Start of Block

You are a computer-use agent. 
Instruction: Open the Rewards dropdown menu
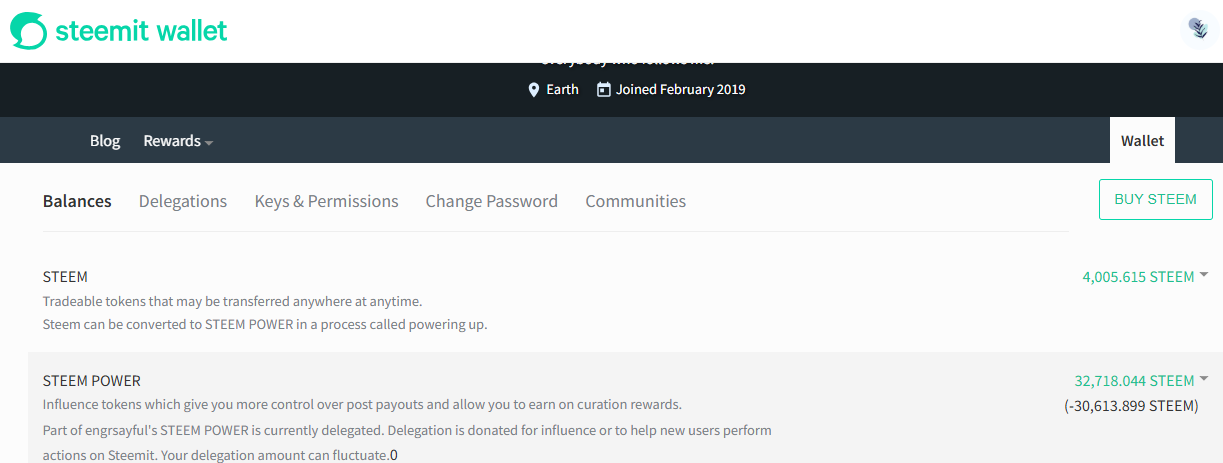(178, 141)
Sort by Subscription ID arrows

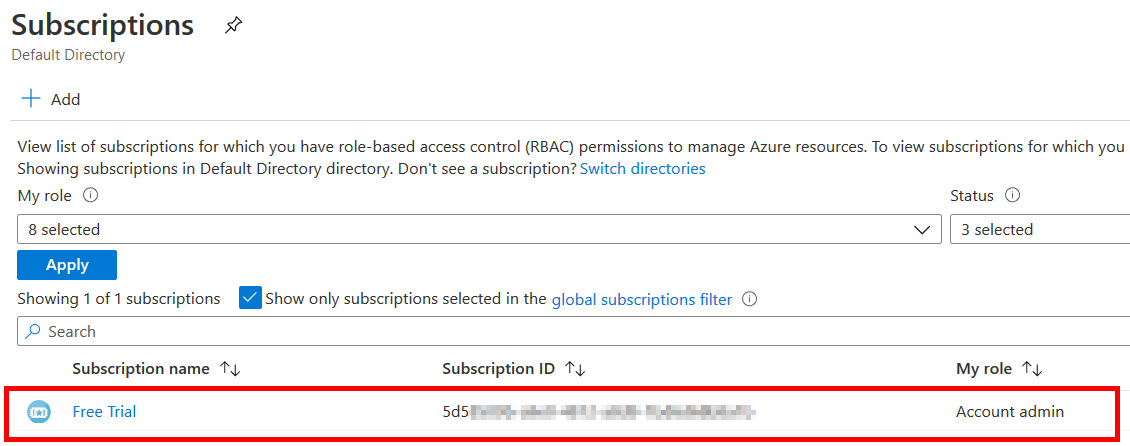(575, 369)
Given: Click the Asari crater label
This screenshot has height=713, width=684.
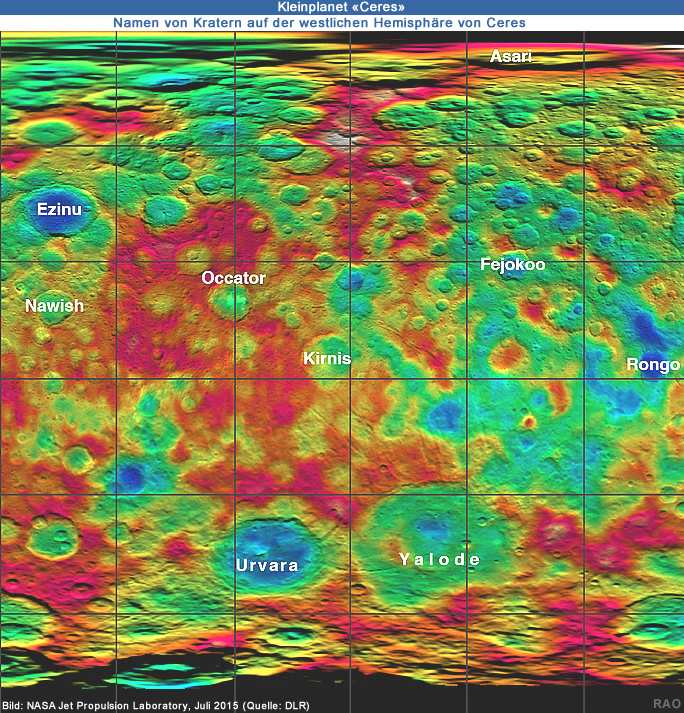Looking at the screenshot, I should click(x=510, y=57).
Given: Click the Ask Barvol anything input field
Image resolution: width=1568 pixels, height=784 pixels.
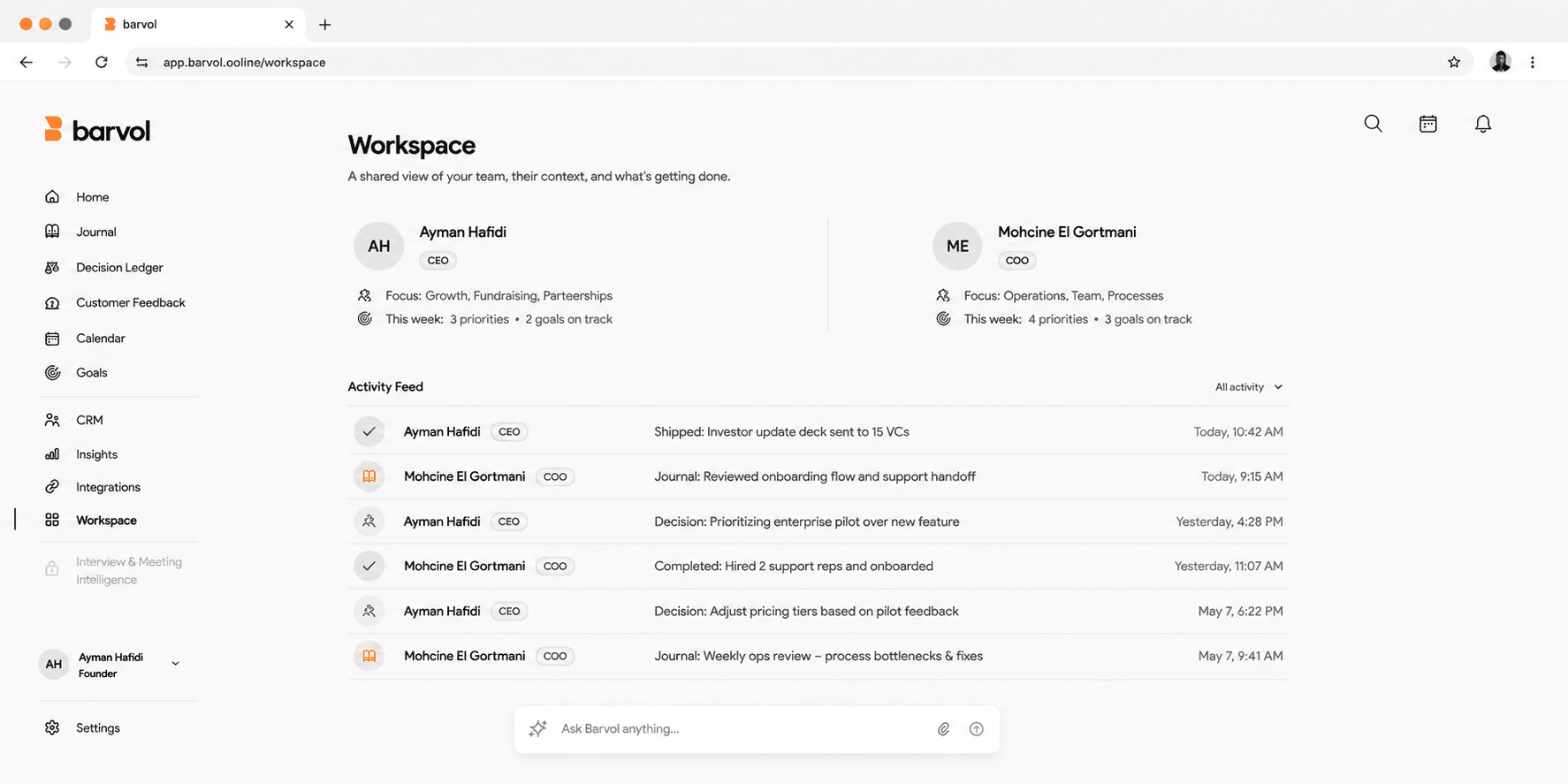Looking at the screenshot, I should click(x=742, y=729).
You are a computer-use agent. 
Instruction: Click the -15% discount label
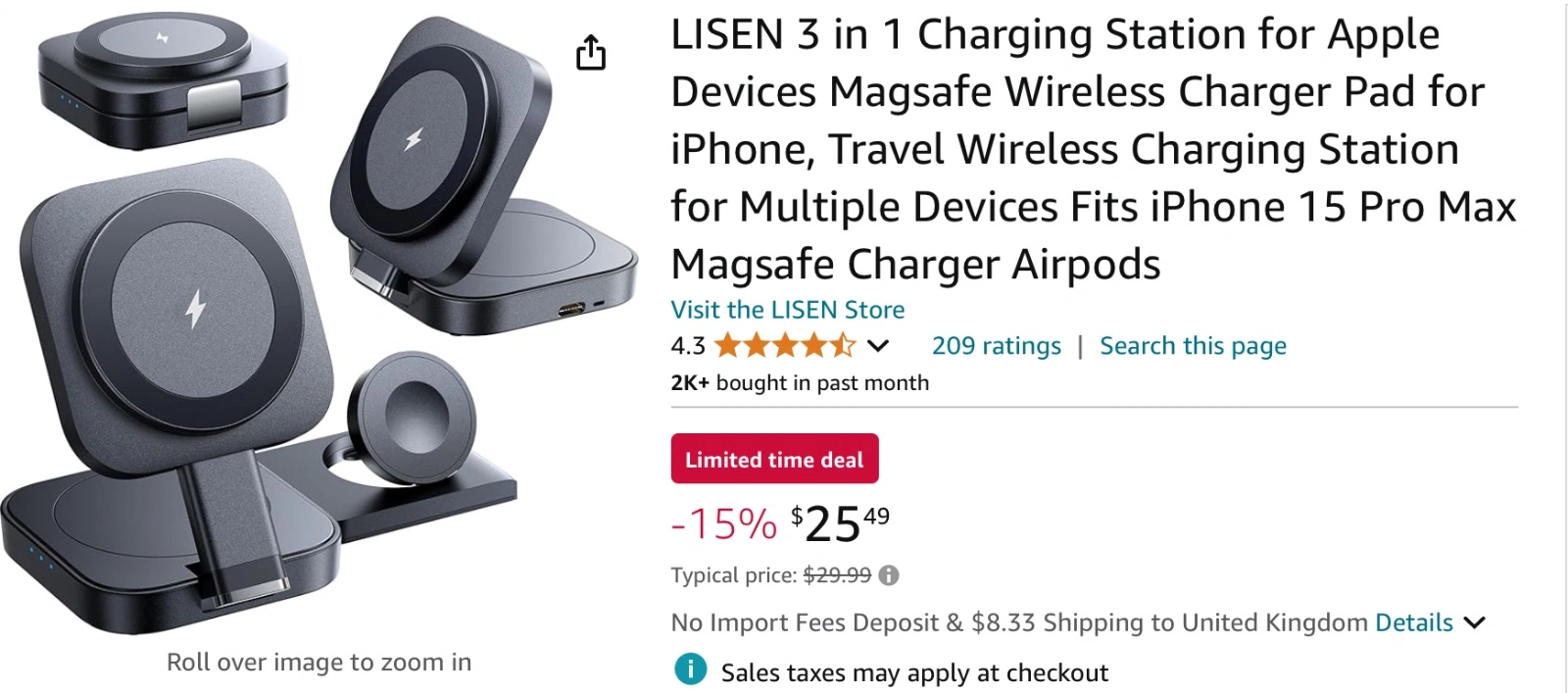(723, 524)
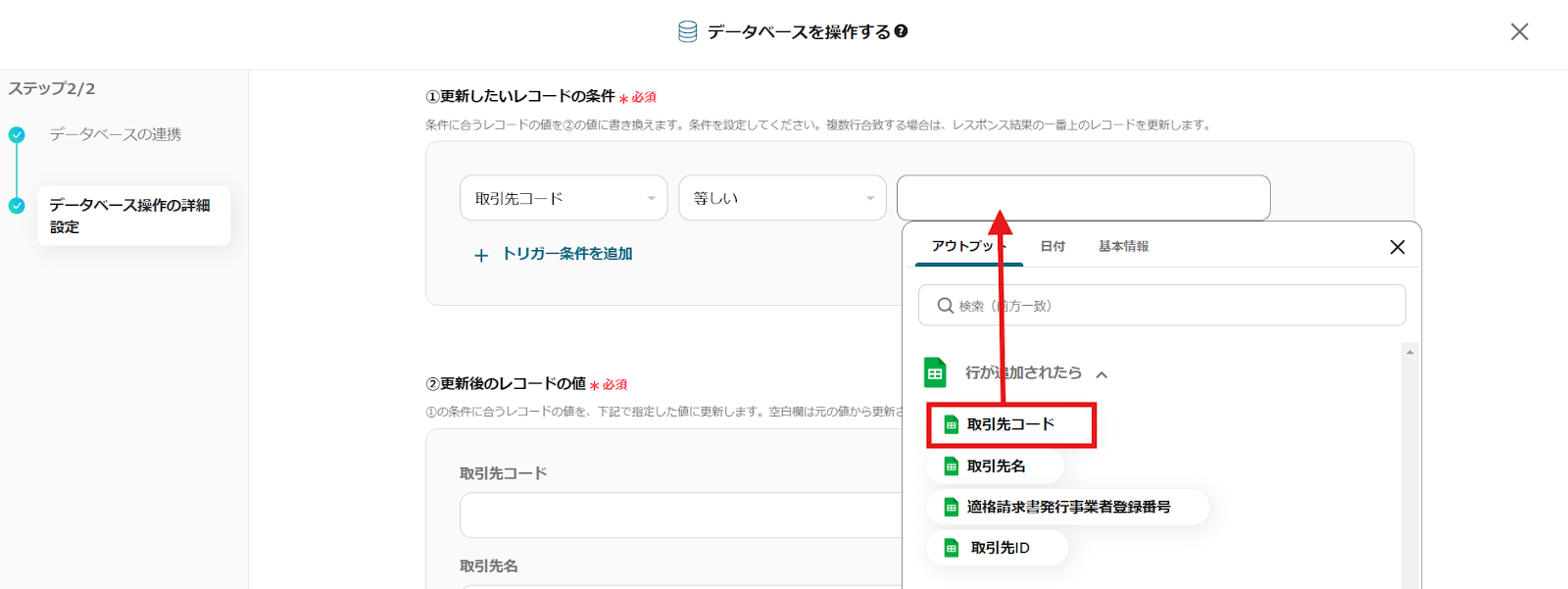Viewport: 1568px width, 589px height.
Task: Switch to the 基本情報 tab
Action: click(x=1123, y=246)
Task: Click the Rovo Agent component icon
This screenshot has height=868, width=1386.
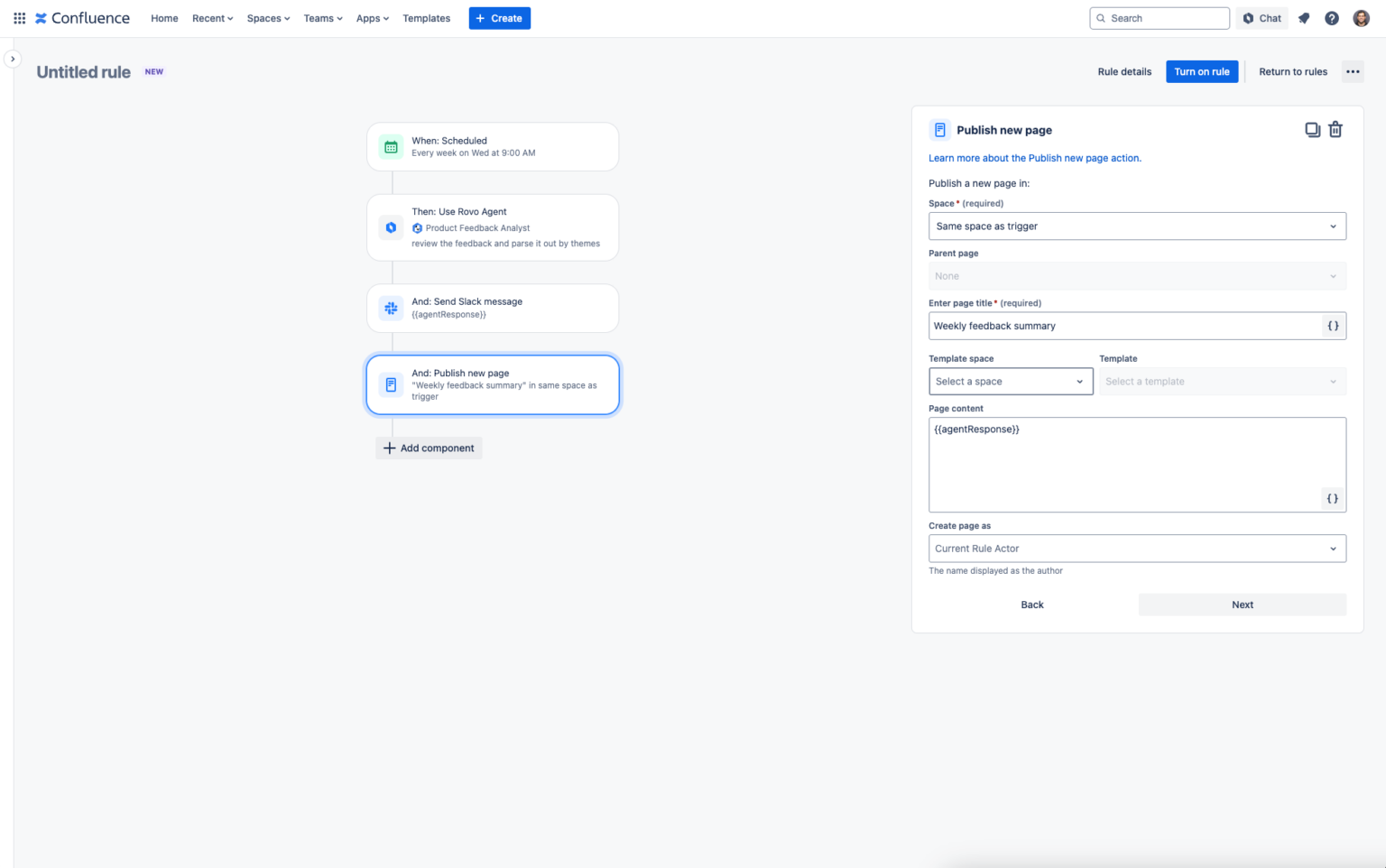Action: tap(390, 227)
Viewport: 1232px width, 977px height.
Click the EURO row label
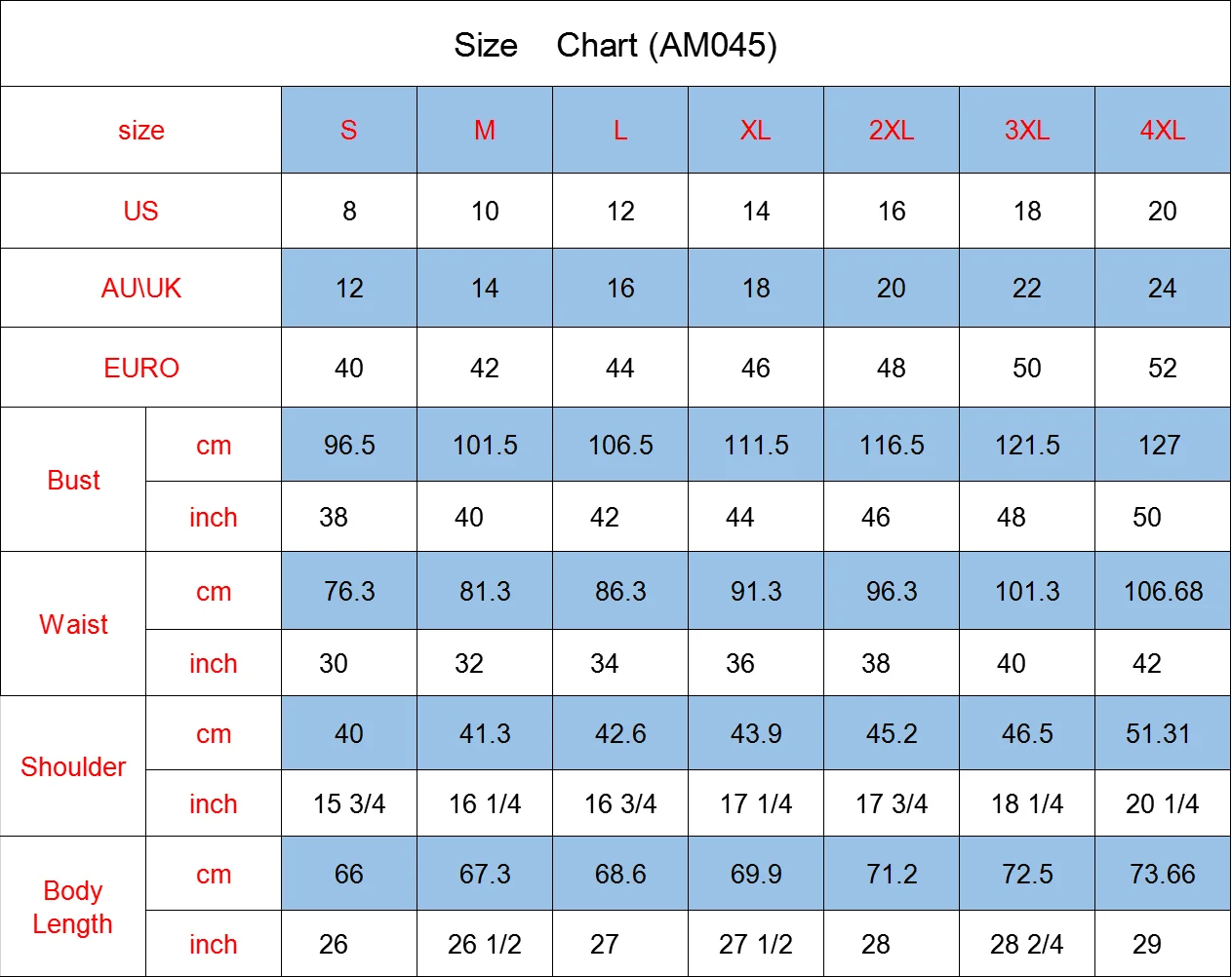coord(141,369)
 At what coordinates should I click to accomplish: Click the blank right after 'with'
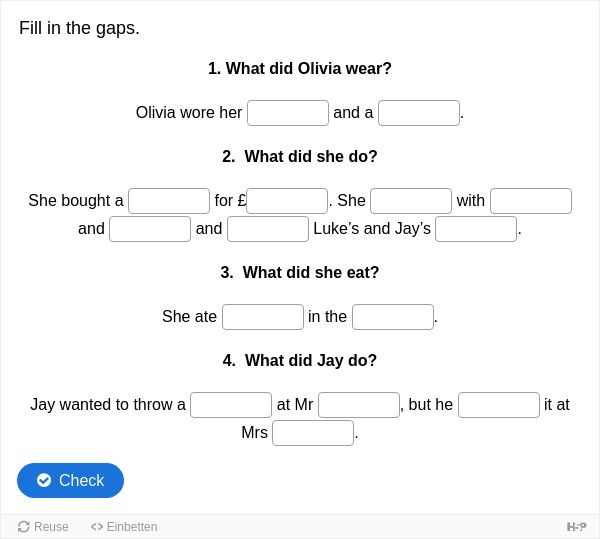click(531, 201)
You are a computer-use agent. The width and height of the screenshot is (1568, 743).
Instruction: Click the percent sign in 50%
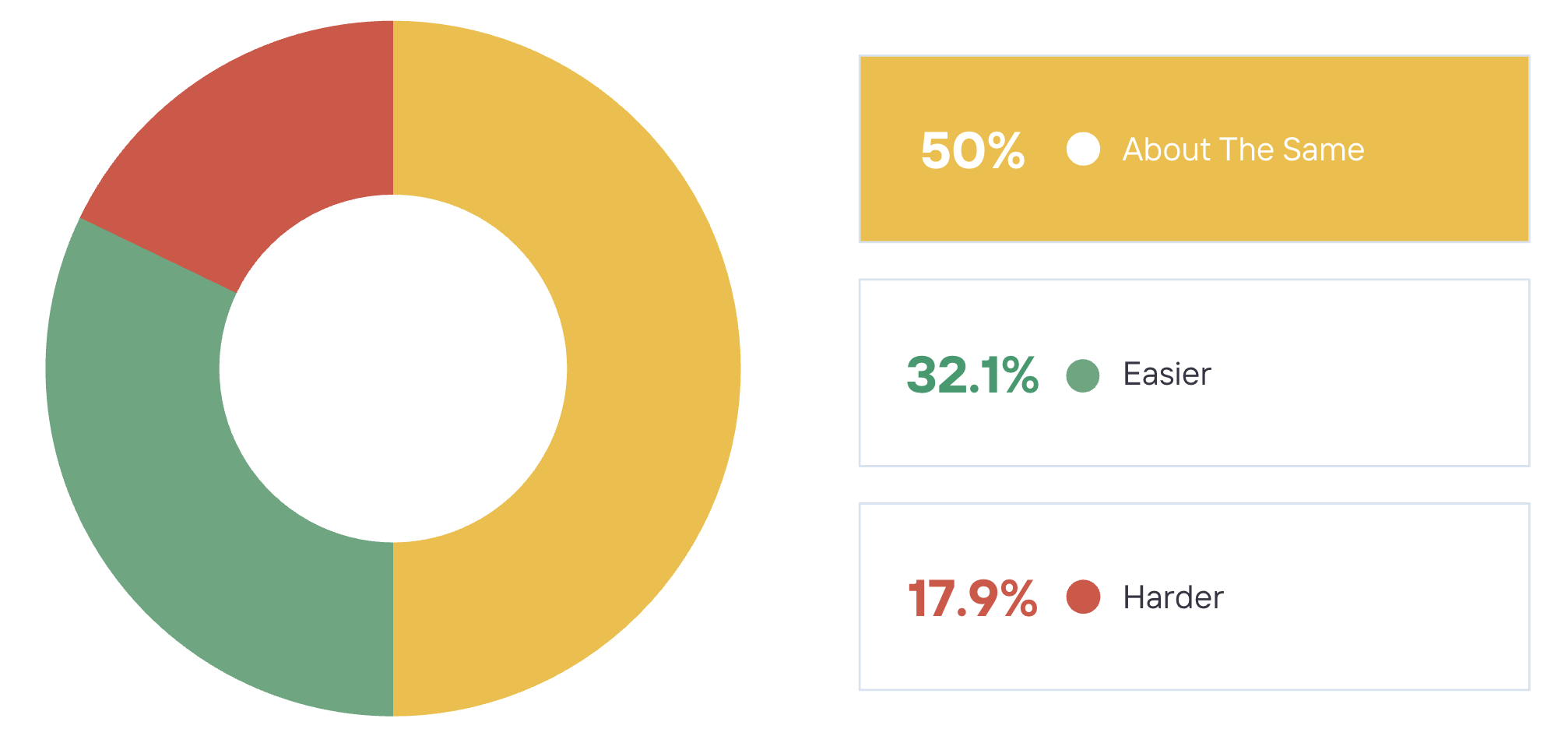pos(1003,150)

End of Block

How to complete this task.
Would you report every line of the entries above containing the word "Given"?

Exercise solution.
Given: Click the Asari crater label
Given: Click the Ask Barvol anything input field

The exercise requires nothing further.